Task =>
Reproduce exactly, and solely, the lines running from the top of the data below through the line with "You are a computer-use agent. Viewport: 1270px", both inclusive. Omit pictures.

▼▼▼

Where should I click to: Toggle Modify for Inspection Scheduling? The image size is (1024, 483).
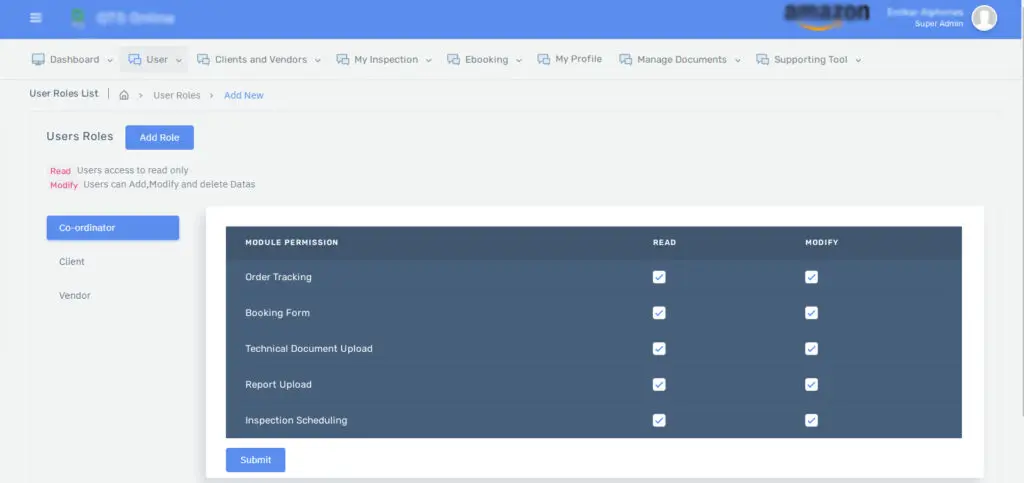[811, 421]
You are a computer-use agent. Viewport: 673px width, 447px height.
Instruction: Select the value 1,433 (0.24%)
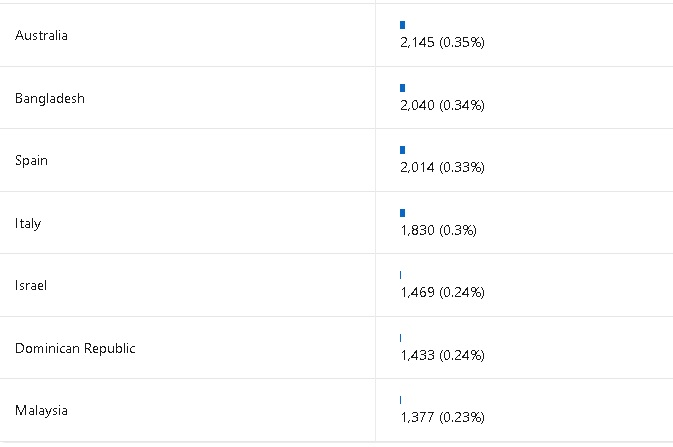click(x=442, y=355)
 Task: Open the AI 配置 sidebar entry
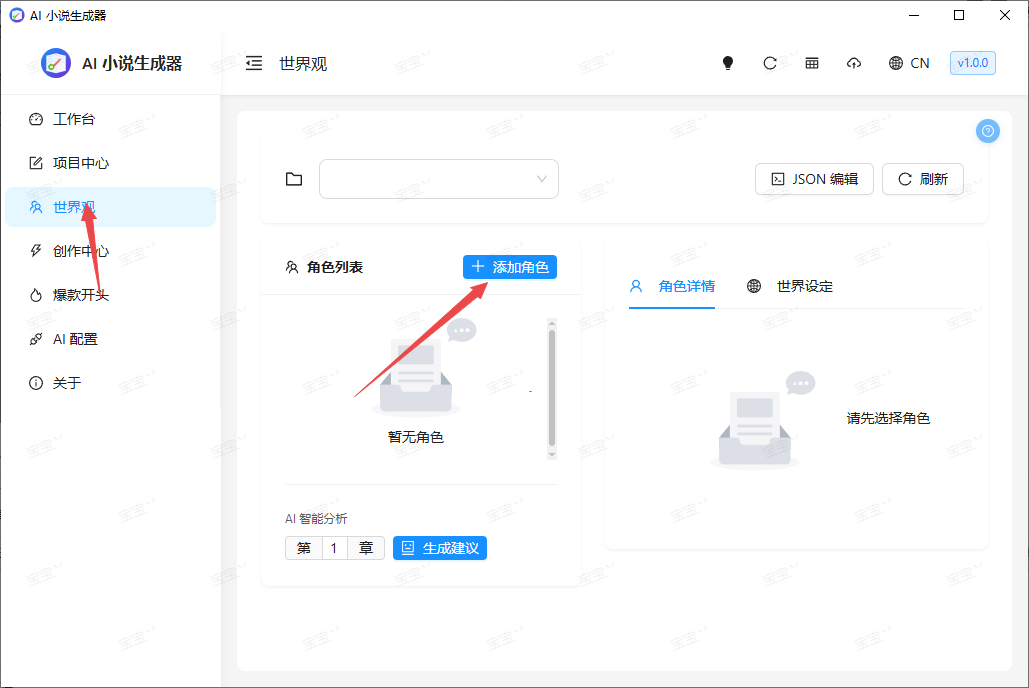tap(75, 339)
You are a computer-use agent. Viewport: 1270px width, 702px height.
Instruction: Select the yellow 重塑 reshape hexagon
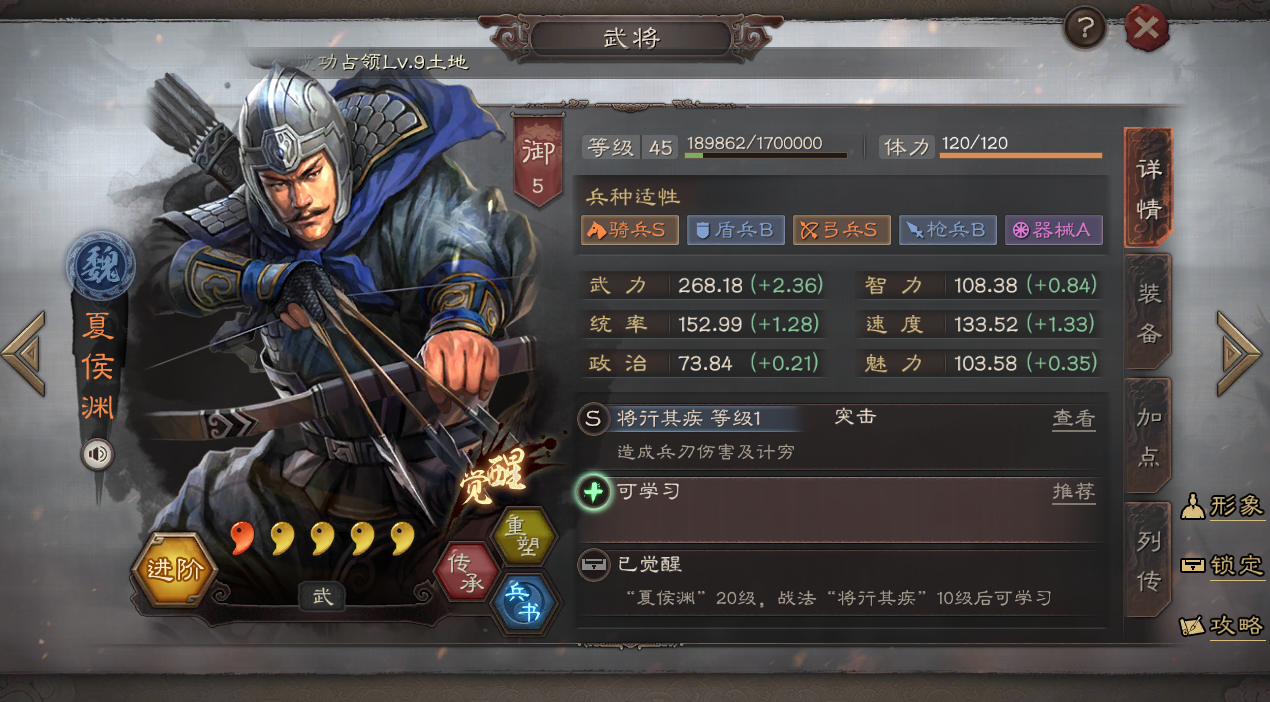coord(524,537)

▲▲▲

Written solution =>
Where should I click to: Toggle Modify for Inspection Scheduling? The image size is (1024, 483).
[811, 421]
You are a computer-use agent. Viewport: 673px width, 447px height.
Instruction: Select the value 1,433 (0.24%)
click(x=442, y=355)
 Task: Open the AI 配置 sidebar entry
tap(75, 339)
You are a computer-use agent. Viewport: 1270px width, 702px height.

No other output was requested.